Some records
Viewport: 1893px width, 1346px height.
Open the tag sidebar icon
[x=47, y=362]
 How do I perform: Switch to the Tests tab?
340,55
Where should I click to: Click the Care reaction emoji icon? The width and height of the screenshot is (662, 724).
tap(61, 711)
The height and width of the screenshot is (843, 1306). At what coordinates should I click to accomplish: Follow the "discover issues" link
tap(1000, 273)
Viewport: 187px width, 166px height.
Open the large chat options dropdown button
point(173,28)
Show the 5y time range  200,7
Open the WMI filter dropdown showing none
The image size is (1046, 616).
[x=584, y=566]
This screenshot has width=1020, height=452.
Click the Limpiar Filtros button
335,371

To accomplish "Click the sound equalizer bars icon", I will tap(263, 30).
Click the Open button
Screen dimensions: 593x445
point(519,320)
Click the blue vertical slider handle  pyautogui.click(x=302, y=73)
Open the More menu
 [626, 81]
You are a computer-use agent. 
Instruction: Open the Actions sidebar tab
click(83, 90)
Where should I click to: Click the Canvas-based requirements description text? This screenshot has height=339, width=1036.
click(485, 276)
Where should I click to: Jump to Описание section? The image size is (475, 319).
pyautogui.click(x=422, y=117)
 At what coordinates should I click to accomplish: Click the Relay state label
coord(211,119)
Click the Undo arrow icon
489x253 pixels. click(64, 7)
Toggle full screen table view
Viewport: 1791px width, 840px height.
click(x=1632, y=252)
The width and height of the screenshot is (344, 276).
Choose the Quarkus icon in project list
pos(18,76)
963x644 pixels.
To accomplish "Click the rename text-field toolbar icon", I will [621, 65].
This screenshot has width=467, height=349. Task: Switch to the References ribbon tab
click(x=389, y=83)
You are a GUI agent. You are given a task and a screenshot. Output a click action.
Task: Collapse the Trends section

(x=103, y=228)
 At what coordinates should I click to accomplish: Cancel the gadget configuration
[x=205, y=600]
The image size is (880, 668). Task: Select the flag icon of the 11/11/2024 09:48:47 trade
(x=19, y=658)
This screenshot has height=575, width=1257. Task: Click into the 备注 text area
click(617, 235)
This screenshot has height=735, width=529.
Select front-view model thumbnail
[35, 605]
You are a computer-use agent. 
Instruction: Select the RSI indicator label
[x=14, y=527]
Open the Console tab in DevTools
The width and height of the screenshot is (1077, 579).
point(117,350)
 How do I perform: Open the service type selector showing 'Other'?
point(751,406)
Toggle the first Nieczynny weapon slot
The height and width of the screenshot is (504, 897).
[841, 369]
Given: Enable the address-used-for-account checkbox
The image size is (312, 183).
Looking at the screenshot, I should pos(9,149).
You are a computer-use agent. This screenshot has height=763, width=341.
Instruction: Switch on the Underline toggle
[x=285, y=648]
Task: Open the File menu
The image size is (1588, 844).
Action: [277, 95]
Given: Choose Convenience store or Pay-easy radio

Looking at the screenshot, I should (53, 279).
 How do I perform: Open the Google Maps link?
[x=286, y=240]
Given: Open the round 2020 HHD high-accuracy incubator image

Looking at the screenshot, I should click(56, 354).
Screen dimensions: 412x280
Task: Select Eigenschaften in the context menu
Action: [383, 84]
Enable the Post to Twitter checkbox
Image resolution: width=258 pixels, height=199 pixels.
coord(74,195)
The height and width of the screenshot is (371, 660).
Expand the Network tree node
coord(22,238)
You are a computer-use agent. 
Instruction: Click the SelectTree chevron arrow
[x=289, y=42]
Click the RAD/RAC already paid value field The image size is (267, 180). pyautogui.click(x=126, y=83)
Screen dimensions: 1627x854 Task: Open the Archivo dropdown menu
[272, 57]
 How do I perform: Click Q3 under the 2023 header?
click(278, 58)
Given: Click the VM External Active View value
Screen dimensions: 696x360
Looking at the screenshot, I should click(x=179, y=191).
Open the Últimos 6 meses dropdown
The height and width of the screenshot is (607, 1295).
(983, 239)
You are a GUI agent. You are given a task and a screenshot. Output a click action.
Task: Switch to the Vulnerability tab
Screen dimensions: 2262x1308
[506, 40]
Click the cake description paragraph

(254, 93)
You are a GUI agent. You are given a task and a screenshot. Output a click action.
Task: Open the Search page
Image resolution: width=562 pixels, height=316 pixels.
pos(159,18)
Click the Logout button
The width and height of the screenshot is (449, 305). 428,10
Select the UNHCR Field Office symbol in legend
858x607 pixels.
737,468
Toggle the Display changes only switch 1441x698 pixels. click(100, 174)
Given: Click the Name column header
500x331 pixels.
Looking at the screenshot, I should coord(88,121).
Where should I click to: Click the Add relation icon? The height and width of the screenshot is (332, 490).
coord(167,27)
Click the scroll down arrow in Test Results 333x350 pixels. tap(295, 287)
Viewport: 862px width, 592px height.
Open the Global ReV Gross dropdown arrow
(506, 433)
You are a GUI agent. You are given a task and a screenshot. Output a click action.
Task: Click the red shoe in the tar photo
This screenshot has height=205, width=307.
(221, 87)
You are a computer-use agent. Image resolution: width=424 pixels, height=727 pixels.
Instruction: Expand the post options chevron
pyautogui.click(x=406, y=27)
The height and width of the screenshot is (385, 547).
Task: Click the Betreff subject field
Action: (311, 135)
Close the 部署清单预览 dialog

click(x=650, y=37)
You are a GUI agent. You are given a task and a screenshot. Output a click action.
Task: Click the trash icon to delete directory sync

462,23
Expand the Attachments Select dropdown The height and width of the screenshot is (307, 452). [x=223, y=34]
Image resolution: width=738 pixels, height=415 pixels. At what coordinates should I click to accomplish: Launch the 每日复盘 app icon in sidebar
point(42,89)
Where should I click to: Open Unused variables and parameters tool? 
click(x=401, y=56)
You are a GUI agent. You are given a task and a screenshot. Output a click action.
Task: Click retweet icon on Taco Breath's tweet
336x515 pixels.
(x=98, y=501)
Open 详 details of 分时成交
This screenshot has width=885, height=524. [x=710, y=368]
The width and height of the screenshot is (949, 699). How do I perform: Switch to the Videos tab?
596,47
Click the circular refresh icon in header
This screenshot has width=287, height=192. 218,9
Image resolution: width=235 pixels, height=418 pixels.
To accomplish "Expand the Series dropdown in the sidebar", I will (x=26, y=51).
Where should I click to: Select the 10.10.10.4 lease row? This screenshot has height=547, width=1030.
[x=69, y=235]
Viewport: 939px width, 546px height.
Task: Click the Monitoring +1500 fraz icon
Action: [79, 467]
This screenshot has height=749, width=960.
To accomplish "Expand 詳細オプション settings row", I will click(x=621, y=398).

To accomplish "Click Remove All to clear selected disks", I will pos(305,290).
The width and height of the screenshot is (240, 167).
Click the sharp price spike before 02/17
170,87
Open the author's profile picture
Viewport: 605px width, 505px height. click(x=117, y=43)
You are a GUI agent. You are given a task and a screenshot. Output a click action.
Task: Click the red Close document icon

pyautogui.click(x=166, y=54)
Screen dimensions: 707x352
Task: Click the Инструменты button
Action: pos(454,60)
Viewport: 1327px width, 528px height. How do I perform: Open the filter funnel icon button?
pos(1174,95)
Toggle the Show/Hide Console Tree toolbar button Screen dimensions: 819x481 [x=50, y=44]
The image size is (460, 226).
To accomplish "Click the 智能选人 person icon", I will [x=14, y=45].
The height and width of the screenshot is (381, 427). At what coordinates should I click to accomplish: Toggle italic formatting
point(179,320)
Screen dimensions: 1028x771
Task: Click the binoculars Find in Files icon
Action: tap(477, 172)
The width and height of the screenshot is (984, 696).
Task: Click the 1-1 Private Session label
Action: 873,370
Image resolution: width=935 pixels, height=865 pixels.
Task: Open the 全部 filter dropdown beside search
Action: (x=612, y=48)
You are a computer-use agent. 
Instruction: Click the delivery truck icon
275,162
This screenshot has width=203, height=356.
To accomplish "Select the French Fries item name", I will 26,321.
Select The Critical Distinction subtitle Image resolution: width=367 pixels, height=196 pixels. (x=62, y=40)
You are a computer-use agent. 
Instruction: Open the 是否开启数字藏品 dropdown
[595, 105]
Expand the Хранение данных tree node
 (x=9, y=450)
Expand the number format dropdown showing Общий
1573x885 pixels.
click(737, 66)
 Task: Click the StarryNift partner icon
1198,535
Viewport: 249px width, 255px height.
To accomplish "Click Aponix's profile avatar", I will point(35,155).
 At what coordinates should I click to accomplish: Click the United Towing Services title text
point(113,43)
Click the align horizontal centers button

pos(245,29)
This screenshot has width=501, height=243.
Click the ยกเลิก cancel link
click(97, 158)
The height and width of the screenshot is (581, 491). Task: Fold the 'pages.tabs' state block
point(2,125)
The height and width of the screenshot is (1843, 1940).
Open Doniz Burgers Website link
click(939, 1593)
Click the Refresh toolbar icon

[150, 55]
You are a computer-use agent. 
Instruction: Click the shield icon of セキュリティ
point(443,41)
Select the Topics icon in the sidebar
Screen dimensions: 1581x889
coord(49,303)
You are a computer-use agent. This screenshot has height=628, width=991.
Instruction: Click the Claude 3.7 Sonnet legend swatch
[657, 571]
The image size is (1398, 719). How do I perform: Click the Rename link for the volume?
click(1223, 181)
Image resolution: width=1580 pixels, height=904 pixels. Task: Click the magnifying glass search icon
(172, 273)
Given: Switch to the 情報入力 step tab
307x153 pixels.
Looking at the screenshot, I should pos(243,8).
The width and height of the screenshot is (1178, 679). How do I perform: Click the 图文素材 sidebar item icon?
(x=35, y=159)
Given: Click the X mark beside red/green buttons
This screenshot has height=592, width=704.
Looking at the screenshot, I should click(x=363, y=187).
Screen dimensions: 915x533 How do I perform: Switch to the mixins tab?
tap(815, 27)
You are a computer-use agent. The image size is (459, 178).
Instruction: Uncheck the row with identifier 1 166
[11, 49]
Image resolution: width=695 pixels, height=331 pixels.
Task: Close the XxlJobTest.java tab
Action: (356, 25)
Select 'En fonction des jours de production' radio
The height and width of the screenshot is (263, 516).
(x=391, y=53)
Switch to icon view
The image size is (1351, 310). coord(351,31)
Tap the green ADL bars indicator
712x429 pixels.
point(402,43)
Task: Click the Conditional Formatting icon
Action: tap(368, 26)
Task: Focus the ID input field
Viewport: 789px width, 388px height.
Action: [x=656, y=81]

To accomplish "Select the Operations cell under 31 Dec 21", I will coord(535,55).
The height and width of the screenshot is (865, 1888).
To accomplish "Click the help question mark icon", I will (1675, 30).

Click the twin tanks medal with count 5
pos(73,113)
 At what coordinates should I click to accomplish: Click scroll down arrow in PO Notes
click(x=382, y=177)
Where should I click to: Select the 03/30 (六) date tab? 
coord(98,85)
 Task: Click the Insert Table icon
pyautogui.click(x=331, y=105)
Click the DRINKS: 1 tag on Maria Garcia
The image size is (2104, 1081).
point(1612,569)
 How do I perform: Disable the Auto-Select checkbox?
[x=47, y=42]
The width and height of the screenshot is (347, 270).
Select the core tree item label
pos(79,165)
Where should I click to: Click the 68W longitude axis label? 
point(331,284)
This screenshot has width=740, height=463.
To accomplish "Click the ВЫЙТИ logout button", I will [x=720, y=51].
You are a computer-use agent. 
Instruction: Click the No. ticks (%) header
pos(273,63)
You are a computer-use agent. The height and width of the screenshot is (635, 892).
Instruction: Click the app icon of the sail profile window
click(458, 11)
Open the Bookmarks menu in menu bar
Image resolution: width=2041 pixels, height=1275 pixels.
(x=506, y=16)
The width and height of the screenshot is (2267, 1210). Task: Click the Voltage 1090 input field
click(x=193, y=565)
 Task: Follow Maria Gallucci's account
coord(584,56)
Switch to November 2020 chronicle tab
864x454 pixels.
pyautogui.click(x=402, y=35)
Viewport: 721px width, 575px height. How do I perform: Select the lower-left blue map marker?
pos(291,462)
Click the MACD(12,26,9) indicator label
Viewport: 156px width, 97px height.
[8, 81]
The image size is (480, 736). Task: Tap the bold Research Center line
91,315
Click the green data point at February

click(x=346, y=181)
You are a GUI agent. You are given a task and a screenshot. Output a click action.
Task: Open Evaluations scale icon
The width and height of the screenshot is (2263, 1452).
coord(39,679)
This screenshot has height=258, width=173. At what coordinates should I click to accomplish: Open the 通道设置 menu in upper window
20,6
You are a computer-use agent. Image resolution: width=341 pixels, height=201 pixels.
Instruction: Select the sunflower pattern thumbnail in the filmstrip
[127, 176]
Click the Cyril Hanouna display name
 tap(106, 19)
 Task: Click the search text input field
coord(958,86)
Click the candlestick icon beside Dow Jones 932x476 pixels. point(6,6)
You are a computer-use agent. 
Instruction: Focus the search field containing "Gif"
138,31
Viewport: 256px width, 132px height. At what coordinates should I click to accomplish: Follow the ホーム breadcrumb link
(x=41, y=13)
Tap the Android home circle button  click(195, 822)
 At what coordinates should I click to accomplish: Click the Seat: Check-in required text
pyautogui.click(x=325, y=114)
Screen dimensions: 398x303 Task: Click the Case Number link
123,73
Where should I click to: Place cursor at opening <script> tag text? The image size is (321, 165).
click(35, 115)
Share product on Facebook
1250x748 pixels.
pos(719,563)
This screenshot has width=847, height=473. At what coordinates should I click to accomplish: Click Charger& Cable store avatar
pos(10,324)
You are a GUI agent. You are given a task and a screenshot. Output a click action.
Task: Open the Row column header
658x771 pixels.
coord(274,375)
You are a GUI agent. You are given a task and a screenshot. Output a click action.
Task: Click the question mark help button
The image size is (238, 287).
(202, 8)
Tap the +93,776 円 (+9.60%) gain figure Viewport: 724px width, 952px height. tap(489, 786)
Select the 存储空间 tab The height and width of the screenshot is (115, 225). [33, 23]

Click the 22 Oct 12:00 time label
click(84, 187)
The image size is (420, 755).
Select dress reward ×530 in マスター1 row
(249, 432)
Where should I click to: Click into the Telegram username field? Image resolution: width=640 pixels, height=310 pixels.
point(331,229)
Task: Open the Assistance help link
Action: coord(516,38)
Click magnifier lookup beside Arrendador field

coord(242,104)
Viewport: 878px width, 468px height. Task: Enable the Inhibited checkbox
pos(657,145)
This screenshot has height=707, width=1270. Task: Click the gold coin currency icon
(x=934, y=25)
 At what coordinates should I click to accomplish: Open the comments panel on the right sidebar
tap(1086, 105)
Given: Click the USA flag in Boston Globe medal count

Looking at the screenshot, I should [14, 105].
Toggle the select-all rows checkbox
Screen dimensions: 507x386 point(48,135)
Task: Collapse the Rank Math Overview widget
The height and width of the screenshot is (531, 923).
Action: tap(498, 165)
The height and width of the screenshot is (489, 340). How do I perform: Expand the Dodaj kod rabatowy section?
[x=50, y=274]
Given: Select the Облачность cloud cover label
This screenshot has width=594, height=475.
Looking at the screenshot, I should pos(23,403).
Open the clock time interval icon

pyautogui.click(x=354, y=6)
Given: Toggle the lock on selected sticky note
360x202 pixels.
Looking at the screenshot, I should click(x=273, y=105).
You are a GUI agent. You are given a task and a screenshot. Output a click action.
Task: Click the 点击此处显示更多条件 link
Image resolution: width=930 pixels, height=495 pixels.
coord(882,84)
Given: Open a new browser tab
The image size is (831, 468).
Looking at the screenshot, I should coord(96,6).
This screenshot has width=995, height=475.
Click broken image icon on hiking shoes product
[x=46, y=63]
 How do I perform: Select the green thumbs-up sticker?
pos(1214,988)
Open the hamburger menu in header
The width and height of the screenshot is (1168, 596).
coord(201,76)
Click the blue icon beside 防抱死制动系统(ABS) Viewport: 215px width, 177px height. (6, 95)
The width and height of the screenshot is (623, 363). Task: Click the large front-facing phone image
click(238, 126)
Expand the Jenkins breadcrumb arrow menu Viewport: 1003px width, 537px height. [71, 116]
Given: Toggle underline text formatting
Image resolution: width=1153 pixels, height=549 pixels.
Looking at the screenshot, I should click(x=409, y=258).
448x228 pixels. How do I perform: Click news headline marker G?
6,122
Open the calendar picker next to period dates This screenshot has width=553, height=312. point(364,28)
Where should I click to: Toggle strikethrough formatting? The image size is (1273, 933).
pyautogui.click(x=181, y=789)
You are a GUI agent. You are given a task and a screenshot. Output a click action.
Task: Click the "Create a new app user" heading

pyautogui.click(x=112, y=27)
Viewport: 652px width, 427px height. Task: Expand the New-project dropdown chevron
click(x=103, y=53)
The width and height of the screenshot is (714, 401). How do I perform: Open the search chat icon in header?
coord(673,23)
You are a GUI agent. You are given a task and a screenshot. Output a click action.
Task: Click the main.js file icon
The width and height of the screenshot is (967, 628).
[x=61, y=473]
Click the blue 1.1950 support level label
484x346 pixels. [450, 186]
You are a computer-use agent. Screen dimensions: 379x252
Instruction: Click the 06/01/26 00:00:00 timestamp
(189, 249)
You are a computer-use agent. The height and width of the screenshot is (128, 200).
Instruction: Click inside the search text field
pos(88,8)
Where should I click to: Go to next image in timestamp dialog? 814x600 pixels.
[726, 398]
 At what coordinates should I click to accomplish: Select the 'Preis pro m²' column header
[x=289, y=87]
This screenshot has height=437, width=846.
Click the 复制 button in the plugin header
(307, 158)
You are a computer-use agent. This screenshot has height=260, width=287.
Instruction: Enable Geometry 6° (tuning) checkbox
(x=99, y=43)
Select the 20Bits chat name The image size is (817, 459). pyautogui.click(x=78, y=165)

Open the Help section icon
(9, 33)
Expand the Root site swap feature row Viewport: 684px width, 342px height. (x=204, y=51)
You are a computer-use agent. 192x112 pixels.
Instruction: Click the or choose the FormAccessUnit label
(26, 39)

• [WHAT YOU HAVE TO DO]: Update the material from its start through the line containing "tap(61, 711)", replacing "Tests tab" with "Settings tab" and leaving everything else as it is.

• [EXPECTED OUTPUT]:
Viewport: 1893px width, 1346px height.
Open the tag sidebar icon
[x=47, y=362]
 How do I perform: Switch to the Settings tab?
340,55
Where should I click to: Click the Care reaction emoji icon? The width and height of the screenshot is (662, 724).
tap(61, 711)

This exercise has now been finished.